Das Dilemma des Handwerkers trifft jeden, der wirtschaftet. Die Komplexität des B2B-Wissensmarkts wächst und wächst deshalb. Je größer das Unternehmen, desto größer die Notwendigkeit des Wissenstransfers von Anbieter zu Anbieter. So haben Projektorganisationen in großen Unternehmen eigene Anwälte, die sich auf die spezifischen Belange der jeweiligen Industrie spezialisiert haben. Die Anwälte aus der „normalen“ Rechtsabteilung des Unternehmens können das dafür notwendige Wissen oft nicht mehr bieten – sie sind nicht „spezialisiert“ genug. (Wären sie es, würden sie ihre Kompetenz höchstwahrscheinlich als selbstständige Spezial-Anwälte teuer verkaufen …) IT-Abteilungen brauchen Experten für Data Mining, die wissen, wie man aus den gesammelten Daten verwertbare Informationen macht. Manager brauchen Experten, die ihnen sagen, ob die Strategie, die sie sich ausgedacht haben, auch technisch möglich und rechtlich erlaubt ist.

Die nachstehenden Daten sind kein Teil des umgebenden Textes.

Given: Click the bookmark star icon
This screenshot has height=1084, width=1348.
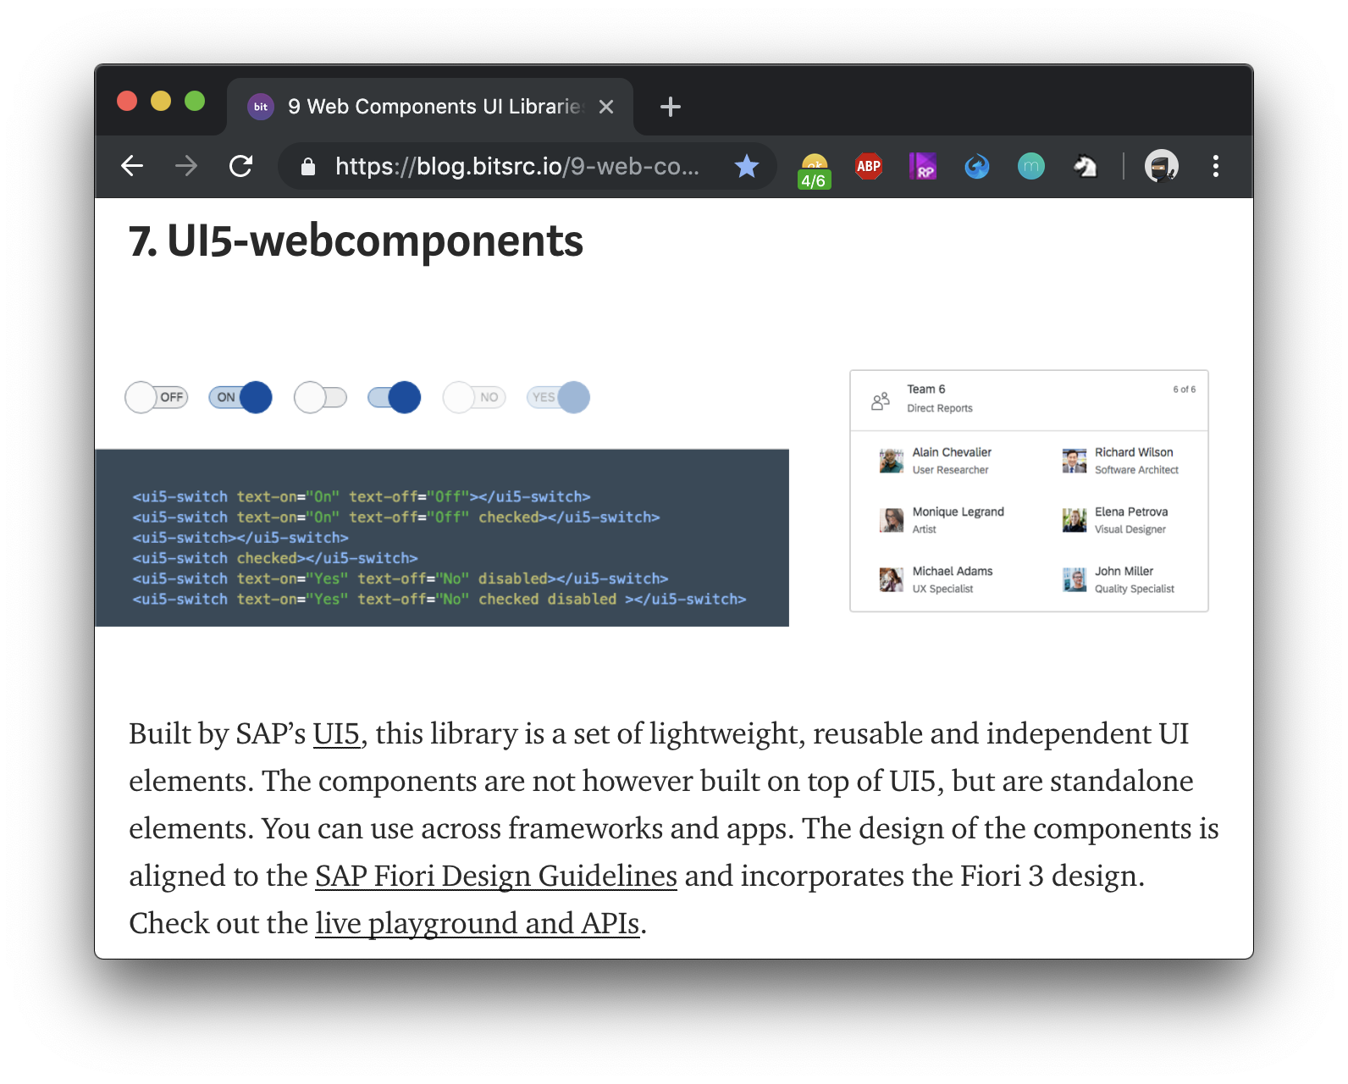Looking at the screenshot, I should (x=746, y=166).
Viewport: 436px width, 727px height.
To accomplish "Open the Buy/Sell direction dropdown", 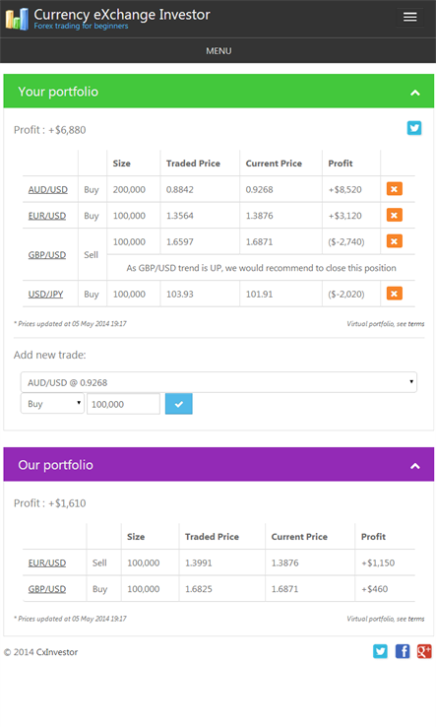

In meinem eigenen Fachgebiet, dem Gesundheitswesen, sind die „Onko-Boards“ ein typisches Beispiel. Diese Onko-Boards gibt es in den meisten Kliniken, in denen Krebspatienten behandelt werden. Bei diesen Meetings treffen sich beispielsweise Chirurg, Onkologe, Strahlentherapeut, Psychoonkologe und weitere Experten und beraten gemeinsam, wie ein bestimmter Patient zu behandeln ist. Fachübergreifend. Denn komplexe Themen lassen sich heute nur noch lösen, wenn sich verschiedene Experten untereinander abstimmen. Experten haben zwar ein enormes Wissen in ihrem Segment – aber weil sich Wissen so stark vermehrt hat und sich immer weiter vermehrt, können sie nicht mehr im Detail wissen, was in den Segmenten der anderen Experten gerade tagesaktuell stattfindet. Ein Chirurg beispielsweise kennt die neuesten OP-Methoden. Er weiß aber nicht im Detail, was sich im Bereich der Chemotherapien tut. Er hat auch keine Kapazitäten mehr, um sich in diesem Gebiet – und all den Hunderten anderen medizinischen Spezialgebieten – auf dem jeweils neuesten Stand zu halten. Das heißt: Je mehr er sich in sein Gebiet vertieft, desto mehr muss er darauf verzichten, Know-how in anderen Bereichen aufzubauen. Damit beispielsweise eine Klinik Patienten erfolgreich behandeln kann, sind ihre Experten darauf angewiesen, ihr Wissen untereinander zu teilen und gemeinsam über die Behandlung des Patienten zu entscheiden. Je komplexer das Krankheitsbild, desto mehr. In dieser Hinsicht sind sie voneinander abhängig.
Bei den Onko-Boards und jedem anderen professionellen Wissenstransfer geht es um das Teilen von Wissen – aber es geht hier auch um Vertrauen. Ein Experte muss darauf vertrauen, dass die anderen Experten sich ebenfalls mit einbringen, um ein Problem möglichst gut zu lösen. Und er muss auch darauf vertrauen, dass alle anderen, die sich Experten nennen, auch wirklich auf dem neuesten Stand des Wissens in ihrem Teilgebiet sind. Überprüfen kann er das nämlich nicht. Dazu müsste er Experte auf deren Gebiet sein.